**Excerpted passage:**
The Guardian wrote last night (25 April) that Simon Case, the Cabinet Secretary, is among those pushing for the appointment to be delayed. The report suggested that the two figures had clashed personally during her partygate investigation. Case, who had to recuse himself from leading it after allegations he had hosted an event during lockdown himself, is also accused of blocking Gray’s promotion to a more senior civil service role at a later date.

Labour has sought to make crime the main focus of its local elections campaign, with Starmer announcing yesterday that he would introduce a specific criminal offence for drink spiking. The row over Labour’s controversial Sunak attack ads on crime have proved something of a distraction, however, as Andrew Marr wrote about here.

Nonetheless, the party can be confident of major gains at the town-hall elections next month as Labour continues to hold a commanding lead in the polls. But as Ben Walker’s survey for the NS of Labour’s local representatives shows, the picture on the ground is more nuanced, and councillor candidates are somewhat ambivalent about the party’s chances. It suggests that, while Starmer has made significant inroads in the battle to win over former Tory voters, he has work to do when it comes to rallying Labour’s base.

Tonight, his beloved Arsenal take on Manchester City as the two top teams battle it out for the Premier League title. The Labour leader will no doubt be hoping his football team attracts some better headlines come tomorrow morning.

**Data extract:**
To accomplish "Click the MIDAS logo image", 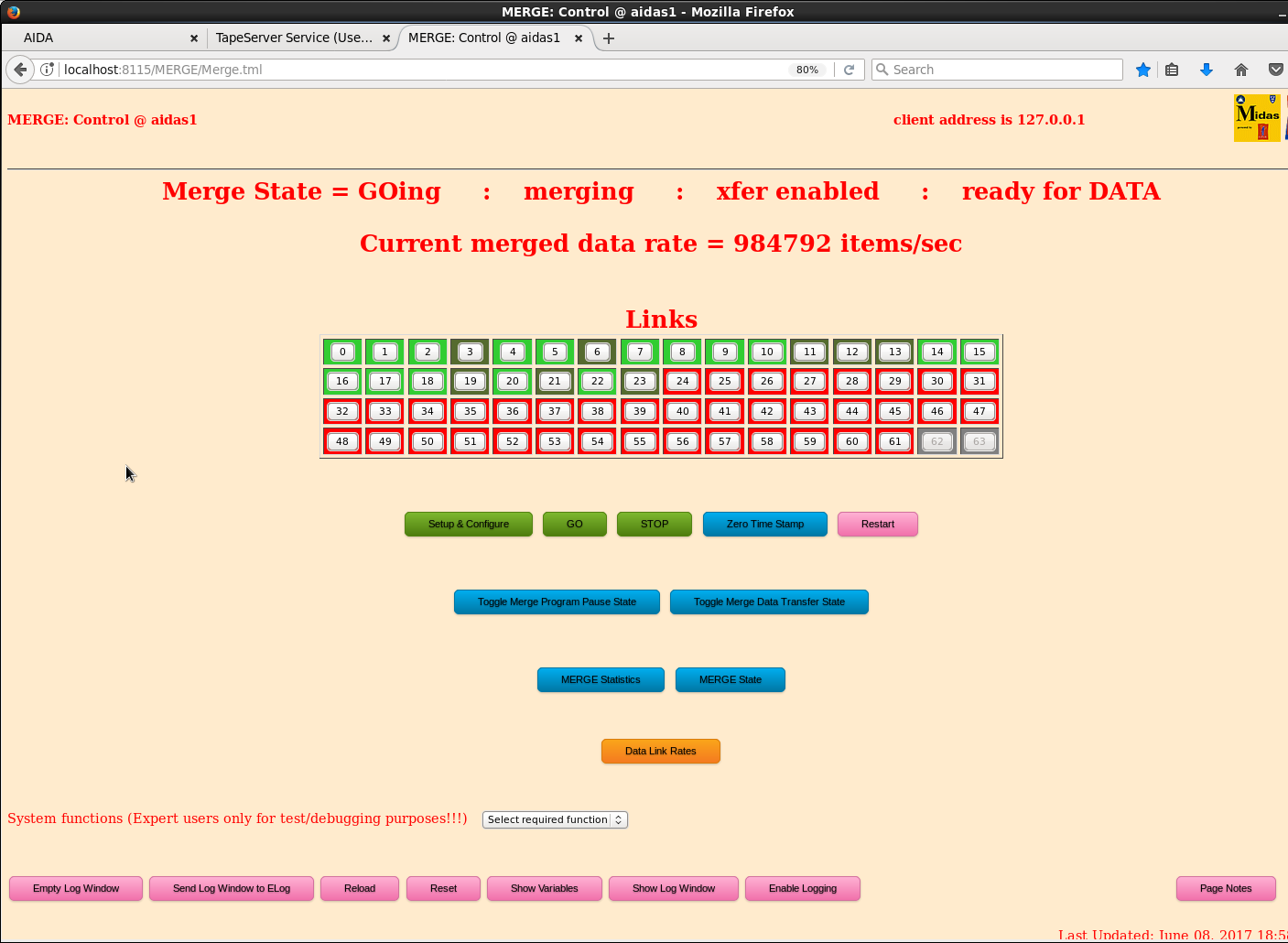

**Problem requirements:**
Please answer these about the political news excerpt:
(a) According to The Guardian, who is among those pushing for the appointment to be delayed?
(b) What specific criminal offence did Starmer say he would introduce?
(c) Which two teams play tonight for the Premier League title?

**Exercise solution:**
(a) Simon Case, the Cabinet Secretary.
(b) An offence for drink spiking.
(c) Arsenal and Manchester City.